AMMAN: Jordan ambassador Malek Twal visited the Arab Chamber and expressed his country’s desire to enter into an agreement with the South American bloc. He also talked about plans on holding a Brazil-Jordan economic forum in 2018 in Amman.
Jordan wants closer trade ties with Brazil and nearby countries and is working to resume talks for an agreement with the Mercosur, as well as to hold an economic forum for Brazilians and Jordanians in 2018.
The information was given to ANBA this Thursday (31) by Jordan’s ambassador in Brazil, Malek Twal, who visited the headquarters of the Arab Brazilian Chamber of Commerce in São Paulo, where he met with the organization’s president, Rubens Hannun.
Mercosur and Jordan started negotiations for a free trade agreement around ten years ago, but the deal didn’t come to fruition. In the talks with the Arab Chamber’s president, the diplomat discussed the organization’s participation in this process. According to ambassador Twal, some countries that made some observations on the agreement in the past have changed their political stances and this can open up a new path for the resumption of talks.
“In addition to an increase in trade, a free trade agreement gives the opportunity for entrepreneurs to come and find out new business and investment opportunities in South America countries, especially in the region’s largest country, which is Brazil,” he said.
He points out that today the bilateral trade concentrates in Brazilian exports to Jordan, which are basically made up of food products such as meats, poultry and juices. According to the diplomat, Jordan wishes to increase trade both ways and diversify it, with Brazilian sales from other sectors as well and value-added products.
A Brazil-Jordan economic forum should help the business sectors from both countries to start on this path. “I understand that this first phase is needed so entrepreneurs from Brazil and Jordan meet each other,” says Twal. The plan is for the meeting to take place in the second half of next year in Amman, Jordan’s capital.
Support to the forum will come from the Jordanian government, but the organization will be done by organizations from the local business sector. The Arab Chamber’s president should visit Jordan in September of this year and he will include the preparations for the meeting in his schedule. The trip was one of the topics of the talks between ambassador Twal and Hannun this Thursday.

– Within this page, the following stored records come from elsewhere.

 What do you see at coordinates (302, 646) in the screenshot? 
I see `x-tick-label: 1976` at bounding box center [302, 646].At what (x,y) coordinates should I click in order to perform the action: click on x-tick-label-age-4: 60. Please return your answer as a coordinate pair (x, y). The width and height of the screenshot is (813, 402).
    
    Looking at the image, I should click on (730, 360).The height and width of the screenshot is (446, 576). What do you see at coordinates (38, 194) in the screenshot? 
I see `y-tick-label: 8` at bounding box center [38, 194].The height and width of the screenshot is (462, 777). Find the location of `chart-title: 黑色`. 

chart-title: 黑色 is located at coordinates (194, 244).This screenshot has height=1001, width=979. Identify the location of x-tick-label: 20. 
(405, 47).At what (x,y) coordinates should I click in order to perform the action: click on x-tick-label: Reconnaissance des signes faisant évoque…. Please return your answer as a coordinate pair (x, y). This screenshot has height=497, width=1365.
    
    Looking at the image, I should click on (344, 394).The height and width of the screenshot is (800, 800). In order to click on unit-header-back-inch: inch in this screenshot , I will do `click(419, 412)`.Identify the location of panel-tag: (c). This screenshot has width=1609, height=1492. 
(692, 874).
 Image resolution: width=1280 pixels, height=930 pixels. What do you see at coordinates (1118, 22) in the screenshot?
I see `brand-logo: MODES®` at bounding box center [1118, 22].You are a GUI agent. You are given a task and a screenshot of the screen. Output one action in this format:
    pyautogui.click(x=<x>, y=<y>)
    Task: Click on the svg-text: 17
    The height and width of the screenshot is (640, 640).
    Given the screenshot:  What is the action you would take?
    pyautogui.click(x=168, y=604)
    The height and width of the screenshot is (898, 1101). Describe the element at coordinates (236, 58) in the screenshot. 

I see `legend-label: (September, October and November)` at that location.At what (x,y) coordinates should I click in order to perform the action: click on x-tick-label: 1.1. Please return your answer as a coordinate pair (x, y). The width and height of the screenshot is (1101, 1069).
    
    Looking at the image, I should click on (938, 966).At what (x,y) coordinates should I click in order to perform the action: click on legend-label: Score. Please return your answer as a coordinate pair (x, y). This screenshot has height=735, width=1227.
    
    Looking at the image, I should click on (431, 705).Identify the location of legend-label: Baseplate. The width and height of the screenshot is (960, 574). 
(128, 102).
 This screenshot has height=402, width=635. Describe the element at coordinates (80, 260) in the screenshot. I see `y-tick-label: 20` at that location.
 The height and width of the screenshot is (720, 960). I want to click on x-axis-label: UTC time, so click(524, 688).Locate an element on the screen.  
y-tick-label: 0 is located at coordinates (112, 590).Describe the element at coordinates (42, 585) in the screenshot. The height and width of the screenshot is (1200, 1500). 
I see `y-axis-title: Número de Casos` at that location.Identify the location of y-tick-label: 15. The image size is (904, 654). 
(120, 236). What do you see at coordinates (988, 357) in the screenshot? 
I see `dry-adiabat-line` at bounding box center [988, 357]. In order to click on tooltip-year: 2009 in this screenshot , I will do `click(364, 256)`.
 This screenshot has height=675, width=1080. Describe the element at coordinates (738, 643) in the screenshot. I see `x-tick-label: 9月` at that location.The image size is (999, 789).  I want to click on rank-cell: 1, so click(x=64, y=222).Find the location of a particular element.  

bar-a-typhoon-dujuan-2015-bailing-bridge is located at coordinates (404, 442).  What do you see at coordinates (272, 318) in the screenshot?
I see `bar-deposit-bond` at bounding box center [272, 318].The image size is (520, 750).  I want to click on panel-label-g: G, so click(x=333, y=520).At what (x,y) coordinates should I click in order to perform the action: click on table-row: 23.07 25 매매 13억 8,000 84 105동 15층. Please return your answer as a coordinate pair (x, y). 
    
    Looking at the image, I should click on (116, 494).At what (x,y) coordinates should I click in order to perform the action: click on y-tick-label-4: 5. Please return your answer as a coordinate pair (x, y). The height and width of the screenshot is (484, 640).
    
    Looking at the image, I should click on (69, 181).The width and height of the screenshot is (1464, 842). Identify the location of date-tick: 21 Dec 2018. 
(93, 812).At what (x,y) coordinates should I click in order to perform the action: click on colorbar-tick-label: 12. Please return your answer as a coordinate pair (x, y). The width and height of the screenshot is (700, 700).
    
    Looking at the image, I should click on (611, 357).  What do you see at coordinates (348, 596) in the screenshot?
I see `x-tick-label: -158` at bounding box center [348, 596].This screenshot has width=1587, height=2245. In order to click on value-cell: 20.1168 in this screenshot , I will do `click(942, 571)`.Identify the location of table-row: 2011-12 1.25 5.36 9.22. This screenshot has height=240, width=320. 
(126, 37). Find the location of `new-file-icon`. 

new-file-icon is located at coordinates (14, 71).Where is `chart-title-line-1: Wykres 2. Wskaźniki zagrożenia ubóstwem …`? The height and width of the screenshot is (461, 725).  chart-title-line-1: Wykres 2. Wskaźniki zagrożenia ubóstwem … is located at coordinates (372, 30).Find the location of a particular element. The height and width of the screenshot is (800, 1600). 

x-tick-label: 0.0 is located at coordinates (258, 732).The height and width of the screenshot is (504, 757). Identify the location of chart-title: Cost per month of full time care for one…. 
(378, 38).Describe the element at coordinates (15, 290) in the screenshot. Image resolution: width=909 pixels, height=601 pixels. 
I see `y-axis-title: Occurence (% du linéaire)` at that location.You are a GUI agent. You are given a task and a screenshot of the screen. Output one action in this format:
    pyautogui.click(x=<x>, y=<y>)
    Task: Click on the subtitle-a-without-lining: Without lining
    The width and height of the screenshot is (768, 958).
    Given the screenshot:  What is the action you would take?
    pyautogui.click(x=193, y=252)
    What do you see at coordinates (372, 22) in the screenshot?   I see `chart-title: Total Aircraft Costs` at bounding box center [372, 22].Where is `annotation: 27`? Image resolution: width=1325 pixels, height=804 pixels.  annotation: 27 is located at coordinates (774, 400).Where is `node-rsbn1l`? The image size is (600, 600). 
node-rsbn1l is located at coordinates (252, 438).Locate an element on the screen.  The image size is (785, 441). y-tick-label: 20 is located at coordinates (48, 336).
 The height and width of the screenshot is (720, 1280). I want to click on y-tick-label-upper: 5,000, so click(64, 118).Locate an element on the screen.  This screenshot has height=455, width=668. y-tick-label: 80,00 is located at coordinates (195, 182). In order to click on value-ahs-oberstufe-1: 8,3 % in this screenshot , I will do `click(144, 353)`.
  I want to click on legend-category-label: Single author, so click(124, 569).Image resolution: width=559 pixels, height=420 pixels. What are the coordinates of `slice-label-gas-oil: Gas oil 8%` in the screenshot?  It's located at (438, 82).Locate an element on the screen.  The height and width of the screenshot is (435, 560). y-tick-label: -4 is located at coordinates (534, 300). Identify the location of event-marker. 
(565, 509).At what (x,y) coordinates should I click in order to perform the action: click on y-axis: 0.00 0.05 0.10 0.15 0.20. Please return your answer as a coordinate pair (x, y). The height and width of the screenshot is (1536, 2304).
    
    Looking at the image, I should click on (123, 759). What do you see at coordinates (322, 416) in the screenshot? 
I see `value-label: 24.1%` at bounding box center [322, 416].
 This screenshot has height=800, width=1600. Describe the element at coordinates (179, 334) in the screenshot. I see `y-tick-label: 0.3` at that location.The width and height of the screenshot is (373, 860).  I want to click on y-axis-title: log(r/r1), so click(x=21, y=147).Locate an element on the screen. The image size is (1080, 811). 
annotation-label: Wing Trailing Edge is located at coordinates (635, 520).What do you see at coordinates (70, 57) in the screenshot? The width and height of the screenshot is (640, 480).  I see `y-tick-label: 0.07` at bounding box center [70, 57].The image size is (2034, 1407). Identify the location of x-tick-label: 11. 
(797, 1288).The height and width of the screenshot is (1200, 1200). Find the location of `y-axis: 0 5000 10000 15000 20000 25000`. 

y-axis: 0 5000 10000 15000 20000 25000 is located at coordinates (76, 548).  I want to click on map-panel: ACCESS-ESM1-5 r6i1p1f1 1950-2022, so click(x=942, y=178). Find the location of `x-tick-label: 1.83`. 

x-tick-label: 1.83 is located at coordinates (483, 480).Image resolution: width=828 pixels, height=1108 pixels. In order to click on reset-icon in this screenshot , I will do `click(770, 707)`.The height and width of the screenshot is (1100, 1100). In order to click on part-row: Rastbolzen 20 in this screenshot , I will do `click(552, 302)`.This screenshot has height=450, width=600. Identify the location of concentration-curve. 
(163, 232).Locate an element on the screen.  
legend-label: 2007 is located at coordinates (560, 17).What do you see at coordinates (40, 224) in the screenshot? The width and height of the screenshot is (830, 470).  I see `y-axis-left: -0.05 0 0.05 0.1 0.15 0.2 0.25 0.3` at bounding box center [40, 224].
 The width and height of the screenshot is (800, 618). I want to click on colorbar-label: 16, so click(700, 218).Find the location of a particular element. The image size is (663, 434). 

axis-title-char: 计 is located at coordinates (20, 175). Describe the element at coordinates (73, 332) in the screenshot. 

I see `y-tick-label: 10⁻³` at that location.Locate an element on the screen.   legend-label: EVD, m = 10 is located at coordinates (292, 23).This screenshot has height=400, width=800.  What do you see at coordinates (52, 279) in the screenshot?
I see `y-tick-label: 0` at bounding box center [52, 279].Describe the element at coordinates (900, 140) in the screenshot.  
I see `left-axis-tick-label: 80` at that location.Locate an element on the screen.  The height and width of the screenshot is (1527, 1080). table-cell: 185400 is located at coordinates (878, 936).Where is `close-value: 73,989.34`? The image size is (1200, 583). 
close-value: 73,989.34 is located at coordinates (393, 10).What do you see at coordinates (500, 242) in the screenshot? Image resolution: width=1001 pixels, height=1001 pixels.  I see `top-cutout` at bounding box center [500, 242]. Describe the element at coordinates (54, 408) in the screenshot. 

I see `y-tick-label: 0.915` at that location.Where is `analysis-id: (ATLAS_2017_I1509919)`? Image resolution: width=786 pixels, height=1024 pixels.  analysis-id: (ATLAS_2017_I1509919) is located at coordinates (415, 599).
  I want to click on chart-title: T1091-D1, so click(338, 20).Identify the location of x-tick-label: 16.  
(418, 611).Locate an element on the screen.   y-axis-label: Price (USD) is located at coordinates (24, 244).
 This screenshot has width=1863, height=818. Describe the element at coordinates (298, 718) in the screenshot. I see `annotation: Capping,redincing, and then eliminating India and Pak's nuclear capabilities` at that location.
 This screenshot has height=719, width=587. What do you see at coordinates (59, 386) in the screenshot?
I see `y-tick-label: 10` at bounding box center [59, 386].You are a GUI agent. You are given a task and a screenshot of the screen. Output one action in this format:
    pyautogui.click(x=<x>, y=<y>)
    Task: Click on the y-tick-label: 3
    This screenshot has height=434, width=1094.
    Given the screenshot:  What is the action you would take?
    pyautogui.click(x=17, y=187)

The diplomat believes that the meeting between entrepreneurs at the forum will produce new ideas and reveal investment opportunities and places to be explored. Malek Twal believes that the majority of Brazilians think of the Kingdom of Jordan as only a 10-million-people country and, therefore, with strongly concentrated opportunities. However, he points out that Jordan can be a hub for the arrival of Brazilian products to Middle East markets that Brazil has little access to.